Darwin’s Radio, by Greg Bear
7/10, a well-written but ultimately scattered hard science fiction story with an interesting premise
I love Greg Bear’s Songs of Earth and Power (originally The Infinity Concerto and The Serpent Mage). It’s one of my favorite fantasy books of all time. And yet, I was strangely reluctant to pick up his science fiction, for some reason. Darwin’s Radio had been on my radar for a while–Nebula award-winner and one of Bear’s most popular books. So I was pretty excited to get the chance to start it recently.
It kicks off with an almost literal bang, an exploration of a glacier in the Alps that ends in an avalanche and an exhumed mass grave in eastern Europe. It turns out that there has been an increasing incidence of miscarriages in the United States, which is also linked to the discovery of prehistoric corpses in the glacier and the recent corpses in Europe. It transpires that the fetuses being miscarried are deformed, and it’s up to Kaye Lang, chromosome expert, and Mitch Rafelson, explorer and biologist, to work from opposite ends to figure out the connection between these different incidences.
The scientific mystery is engaging, but by the middle of the book it’s pretty much resolved. Bear focuses on the United States’ political response to the crisis, as the number of miscarriages mounts and the public grows restless. Combining this story with the biological story is a bit overwhelming for the book, and about two-thirds of the way through it collapses under its own weight. The political story becomes rather fragmented, and taking the place of the biological mystery is a personal story about a mother going through the pregnancy and experiencing the political changes (most of which consist of the government insisting that she register with them).
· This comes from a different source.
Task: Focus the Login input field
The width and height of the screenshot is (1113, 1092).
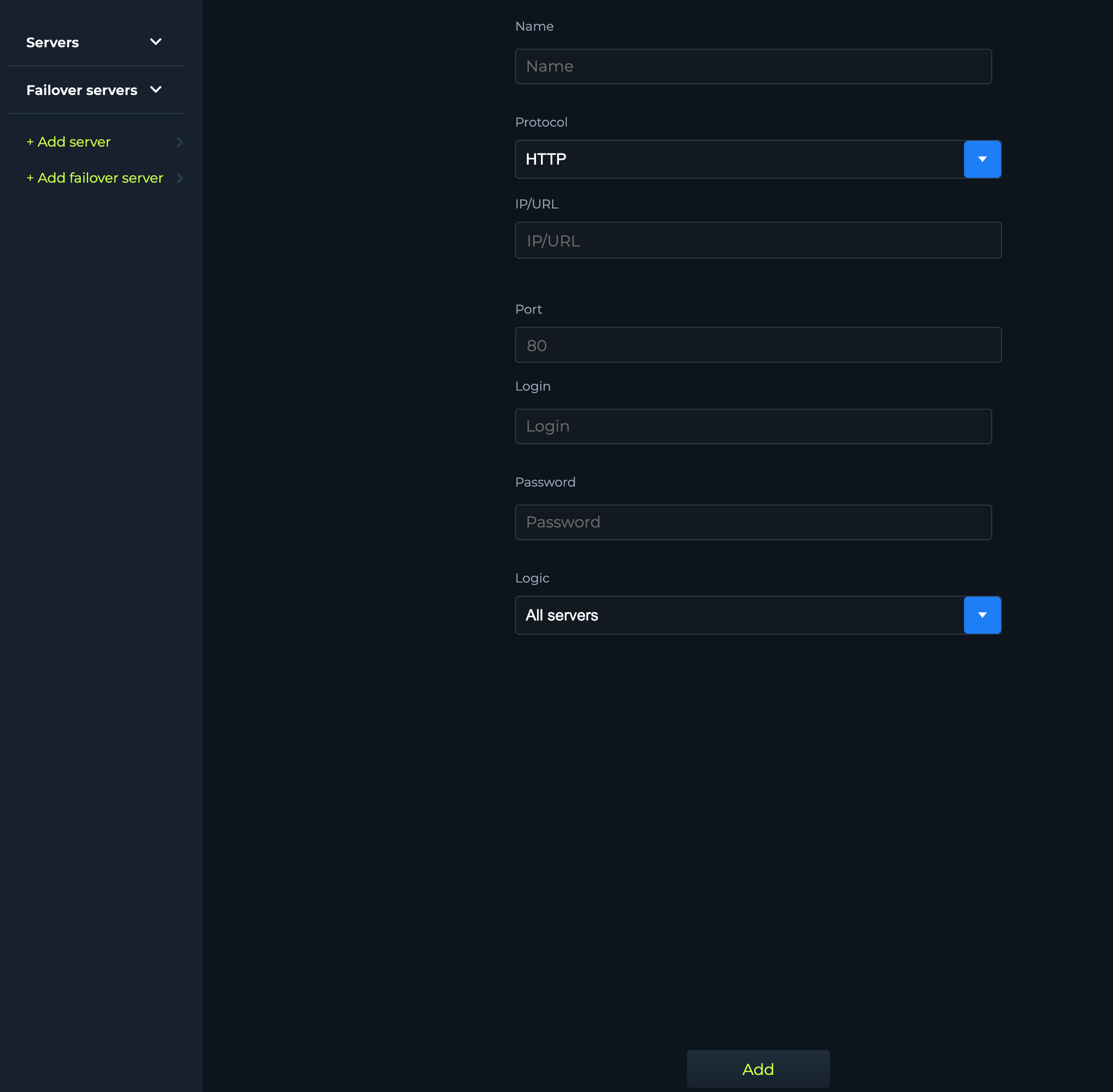Action: pos(753,426)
I’m sorry to say that I have a hard time seeing why this book won a Nebula. The science is interesting but ultimately left me with questions–for example, why, if the biology is correct, were there sporadic outbreaks everywhere except the United States until the mass outbreaks started? Does that mean there were mass graves somewhere in the U.S. that we don’t know about? There are some other, more specific questions that were left hanging, both about the biology and the politics, but by the end of the novel we do have a sense of how the whole thing is going to play out.
It just seems to happen a little too abruptly and easily. Things change, and Kaye comes up with a theory to explain the change, and it’s correct. There are entire periods of the political process that are just skimmed over. Most of the personal section of the book focuses on Mitch and Kaye struggling against the politics that have been set in place, with some introspection about what this whole change means for them and for humanity.
It’s engaging stuff, and Bear’s touch for characters is terrific. Kaye, Mitch, and several of the supporting characters are three-dimensional and engaging. His imagination and science research are beyond reproach as well. The theories about what might happen as a result of the DNA wound in our chromosomes that we don’t really understand are fascinating and believable. It’s just that the book needed to choose the political path or the biological path, and it tries to encompass both, ultimately fulfilling neither.